- TO DO: Only an exact copy of the records below will serve as the answer.
---+---
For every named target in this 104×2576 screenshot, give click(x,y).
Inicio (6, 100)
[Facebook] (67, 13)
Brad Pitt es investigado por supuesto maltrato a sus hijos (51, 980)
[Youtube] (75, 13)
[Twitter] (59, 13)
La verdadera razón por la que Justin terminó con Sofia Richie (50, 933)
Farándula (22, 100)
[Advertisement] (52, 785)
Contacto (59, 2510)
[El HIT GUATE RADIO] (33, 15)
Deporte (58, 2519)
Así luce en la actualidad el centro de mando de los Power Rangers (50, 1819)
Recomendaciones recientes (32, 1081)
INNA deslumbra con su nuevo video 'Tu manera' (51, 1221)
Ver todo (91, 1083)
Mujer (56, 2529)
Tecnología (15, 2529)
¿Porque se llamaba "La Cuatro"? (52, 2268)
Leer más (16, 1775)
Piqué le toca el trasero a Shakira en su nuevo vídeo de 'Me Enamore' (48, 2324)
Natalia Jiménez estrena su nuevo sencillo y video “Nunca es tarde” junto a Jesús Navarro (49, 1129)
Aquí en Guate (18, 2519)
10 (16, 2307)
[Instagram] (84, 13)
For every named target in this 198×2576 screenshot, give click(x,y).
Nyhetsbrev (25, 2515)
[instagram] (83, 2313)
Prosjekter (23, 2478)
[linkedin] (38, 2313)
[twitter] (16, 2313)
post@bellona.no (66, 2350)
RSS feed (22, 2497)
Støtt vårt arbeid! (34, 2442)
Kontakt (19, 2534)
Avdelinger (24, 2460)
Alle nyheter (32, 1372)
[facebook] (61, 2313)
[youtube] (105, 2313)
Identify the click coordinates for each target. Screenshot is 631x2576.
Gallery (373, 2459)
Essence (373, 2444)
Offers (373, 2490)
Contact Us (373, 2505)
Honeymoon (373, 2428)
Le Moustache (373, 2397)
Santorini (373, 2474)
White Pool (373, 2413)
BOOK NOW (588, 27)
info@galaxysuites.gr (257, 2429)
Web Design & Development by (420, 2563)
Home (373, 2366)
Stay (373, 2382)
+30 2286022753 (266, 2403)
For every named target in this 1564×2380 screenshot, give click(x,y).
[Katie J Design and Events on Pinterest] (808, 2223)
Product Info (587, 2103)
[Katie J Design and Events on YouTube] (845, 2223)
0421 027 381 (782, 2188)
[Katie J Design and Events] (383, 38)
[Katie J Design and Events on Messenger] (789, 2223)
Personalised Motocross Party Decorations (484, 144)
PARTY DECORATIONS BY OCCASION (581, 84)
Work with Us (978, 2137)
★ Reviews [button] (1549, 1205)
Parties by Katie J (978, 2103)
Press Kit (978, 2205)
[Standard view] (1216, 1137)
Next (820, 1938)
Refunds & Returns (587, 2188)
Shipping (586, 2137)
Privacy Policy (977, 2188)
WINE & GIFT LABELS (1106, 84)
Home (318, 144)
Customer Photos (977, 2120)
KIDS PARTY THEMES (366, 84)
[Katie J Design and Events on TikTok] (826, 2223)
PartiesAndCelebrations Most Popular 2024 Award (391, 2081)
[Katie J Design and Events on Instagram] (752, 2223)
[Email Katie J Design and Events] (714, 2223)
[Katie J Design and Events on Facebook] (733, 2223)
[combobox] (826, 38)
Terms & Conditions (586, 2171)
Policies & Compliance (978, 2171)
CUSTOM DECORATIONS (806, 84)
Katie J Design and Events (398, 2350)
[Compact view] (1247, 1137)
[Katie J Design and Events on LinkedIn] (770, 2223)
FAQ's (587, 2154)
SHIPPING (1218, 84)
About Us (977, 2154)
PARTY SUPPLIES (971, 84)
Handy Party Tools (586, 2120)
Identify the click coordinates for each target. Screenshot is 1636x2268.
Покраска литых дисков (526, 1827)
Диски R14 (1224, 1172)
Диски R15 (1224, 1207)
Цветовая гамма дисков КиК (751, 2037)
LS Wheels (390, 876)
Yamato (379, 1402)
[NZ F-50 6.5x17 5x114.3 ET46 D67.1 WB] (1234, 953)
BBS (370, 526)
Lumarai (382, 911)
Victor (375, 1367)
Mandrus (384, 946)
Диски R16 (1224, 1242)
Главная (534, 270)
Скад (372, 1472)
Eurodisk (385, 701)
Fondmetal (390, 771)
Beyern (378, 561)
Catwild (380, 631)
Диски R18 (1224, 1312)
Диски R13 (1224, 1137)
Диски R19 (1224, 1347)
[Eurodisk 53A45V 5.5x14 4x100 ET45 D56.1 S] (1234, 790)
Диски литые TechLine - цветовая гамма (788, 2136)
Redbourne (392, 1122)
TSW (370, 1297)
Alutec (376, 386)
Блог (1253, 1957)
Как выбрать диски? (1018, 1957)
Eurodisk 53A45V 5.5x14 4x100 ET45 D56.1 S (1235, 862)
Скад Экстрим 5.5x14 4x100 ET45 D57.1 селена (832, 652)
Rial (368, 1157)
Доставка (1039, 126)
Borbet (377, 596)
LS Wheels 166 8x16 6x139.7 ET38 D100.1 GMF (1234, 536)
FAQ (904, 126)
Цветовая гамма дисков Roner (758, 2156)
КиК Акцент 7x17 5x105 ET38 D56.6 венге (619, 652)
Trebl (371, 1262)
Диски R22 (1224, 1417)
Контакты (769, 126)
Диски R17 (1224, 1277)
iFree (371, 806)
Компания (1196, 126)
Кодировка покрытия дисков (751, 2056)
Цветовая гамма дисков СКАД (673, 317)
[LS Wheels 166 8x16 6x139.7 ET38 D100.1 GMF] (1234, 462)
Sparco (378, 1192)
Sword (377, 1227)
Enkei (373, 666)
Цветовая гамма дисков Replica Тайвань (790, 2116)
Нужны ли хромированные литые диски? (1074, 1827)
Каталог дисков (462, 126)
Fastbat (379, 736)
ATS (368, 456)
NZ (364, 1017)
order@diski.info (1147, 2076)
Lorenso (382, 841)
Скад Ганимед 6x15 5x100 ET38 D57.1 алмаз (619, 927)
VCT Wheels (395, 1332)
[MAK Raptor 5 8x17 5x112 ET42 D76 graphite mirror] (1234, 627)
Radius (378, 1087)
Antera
---+---
- EXERCISE RESPONSE:
For every named target in this 104×2576 screenshot, give click(x,y).
Inicio (6, 100)
[Facebook] (67, 13)
Brad Pitt es investigado por supuesto maltrato a sus hijos (51, 980)
[Youtube] (75, 13)
[Twitter] (59, 13)
La verdadera razón por la que Justin terminó con Sofia Richie (50, 933)
Farándula (22, 100)
[Advertisement] (52, 785)
Contacto (59, 2510)
[El HIT GUATE RADIO] (33, 15)
Deporte (58, 2519)
Así luce en la actualidad el centro de mando de los Power Rangers (50, 1819)
Recomendaciones recientes (32, 1081)
INNA deslumbra con su nuevo video 'Tu manera' (51, 1221)
Ver todo (91, 1083)
Mujer (56, 2529)
Tecnología (15, 2529)
¿Porque se llamaba "La Cuatro"? (52, 2268)
Leer más (16, 1775)
Piqué le toca el trasero a Shakira en su nuevo vídeo de 'Me Enamore' (48, 2324)
Natalia Jiménez estrena su nuevo sencillo y video “Nunca es tarde” junto a Jesús Navarro (49, 1129)
Aquí en Guate (18, 2519)
10 (16, 2307)
[Instagram] (84, 13)
For every named target in this 198×2576 screenshot, give click(x,y).
Nyhetsbrev (25, 2515)
[instagram] (83, 2313)
Prosjekter (23, 2478)
[linkedin] (38, 2313)
[twitter] (16, 2313)
post@bellona.no (66, 2350)
RSS feed (22, 2497)
Støtt vårt arbeid! (34, 2442)
Kontakt (19, 2534)
Avdelinger (24, 2460)
Alle nyheter (32, 1372)
[facebook] (61, 2313)
[youtube] (105, 2313)
Identify the click coordinates for each target. Screenshot is 631x2576.
Gallery (373, 2459)
Essence (373, 2444)
Offers (373, 2490)
Contact Us (373, 2505)
Honeymoon (373, 2428)
Le Moustache (373, 2397)
Santorini (373, 2474)
White Pool (373, 2413)
BOOK NOW (588, 27)
info@galaxysuites.gr (257, 2429)
Web Design & Development by (420, 2563)
Home (373, 2366)
Stay (373, 2382)
+30 2286022753 (266, 2403)
For every named target in this 1564×2380 screenshot, give click(x,y).
[Katie J Design and Events on Pinterest] (808, 2223)
Product Info (587, 2103)
[Katie J Design and Events on YouTube] (845, 2223)
0421 027 381 (782, 2188)
[Katie J Design and Events] (383, 38)
[Katie J Design and Events on Messenger] (789, 2223)
Personalised Motocross Party Decorations (484, 144)
PARTY DECORATIONS BY OCCASION (581, 84)
Work with Us (978, 2137)
★ Reviews [button] (1549, 1205)
Parties by Katie J (978, 2103)
Press Kit (978, 2205)
[Standard view] (1216, 1137)
Next (820, 1938)
Refunds & Returns (587, 2188)
Shipping (586, 2137)
Privacy Policy (977, 2188)
WINE & GIFT LABELS (1106, 84)
Home (318, 144)
Customer Photos (977, 2120)
KIDS PARTY THEMES (366, 84)
[Katie J Design and Events on TikTok] (826, 2223)
PartiesAndCelebrations Most Popular 2024 Award (391, 2081)
[Katie J Design and Events on Instagram] (752, 2223)
[Email Katie J Design and Events] (714, 2223)
[Katie J Design and Events on Facebook] (733, 2223)
[combobox] (826, 38)
Terms & Conditions (586, 2171)
Policies & Compliance (978, 2171)
CUSTOM DECORATIONS (806, 84)
Katie J Design and Events (398, 2350)
[Compact view] (1247, 1137)
[Katie J Design and Events on LinkedIn] (770, 2223)
FAQ's (587, 2154)
SHIPPING (1218, 84)
About Us (977, 2154)
PARTY SUPPLIES (971, 84)
Handy Party Tools (586, 2120)
Identify the click coordinates for each target. Screenshot is 1636x2268.
Покраска литых дисков (526, 1827)
Диски R14 (1224, 1172)
Диски R15 (1224, 1207)
Цветовая гамма дисков КиК (751, 2037)
LS Wheels (390, 876)
Yamato (379, 1402)
[NZ F-50 6.5x17 5x114.3 ET46 D67.1 WB] (1234, 953)
BBS (370, 526)
Lumarai (382, 911)
Victor (375, 1367)
Mandrus (384, 946)
Диски R16 (1224, 1242)
Главная (534, 270)
Скад (372, 1472)
Eurodisk (385, 701)
Fondmetal (390, 771)
Beyern (378, 561)
Catwild (380, 631)
Диски R18 (1224, 1312)
Диски R13 (1224, 1137)
Диски R19 (1224, 1347)
[Eurodisk 53A45V 5.5x14 4x100 ET45 D56.1 S] (1234, 790)
Диски литые TechLine - цветовая гамма (788, 2136)
Redbourne (392, 1122)
TSW (370, 1297)
Alutec (376, 386)
Блог (1253, 1957)
Как выбрать диски? (1018, 1957)
Eurodisk 53A45V 5.5x14 4x100 ET45 D56.1 S (1235, 862)
Скад Экстрим 5.5x14 4x100 ET45 D57.1 селена (832, 652)
Rial (368, 1157)
Доставка (1039, 126)
Borbet (377, 596)
LS Wheels 166 8x16 6x139.7 ET38 D100.1 GMF (1234, 536)
FAQ (904, 126)
Цветовая гамма дисков Roner (758, 2156)
КиК Акцент 7x17 5x105 ET38 D56.6 венге (619, 652)
Trebl (371, 1262)
Диски R22 (1224, 1417)
Контакты (769, 126)
Диски R17 (1224, 1277)
iFree (371, 806)
Компания (1196, 126)
Кодировка покрытия дисков (751, 2056)
Цветовая гамма дисков СКАД (673, 317)
[LS Wheels 166 8x16 6x139.7 ET38 D100.1 GMF] (1234, 462)
Sparco (378, 1192)
Sword (377, 1227)
Enkei (373, 666)
Цветовая гамма дисков Replica Тайвань (790, 2116)
Нужны ли хромированные литые диски? (1074, 1827)
Каталог дисков (462, 126)
Fastbat (379, 736)
ATS (368, 456)
NZ (364, 1017)
order@diski.info (1147, 2076)
Lorenso (382, 841)
Скад Ганимед 6x15 5x100 ET38 D57.1 алмаз (619, 927)
VCT Wheels (395, 1332)
[MAK Raptor 5 8x17 5x112 ET42 D76 graphite mirror] (1234, 627)
Radius (378, 1087)
Antera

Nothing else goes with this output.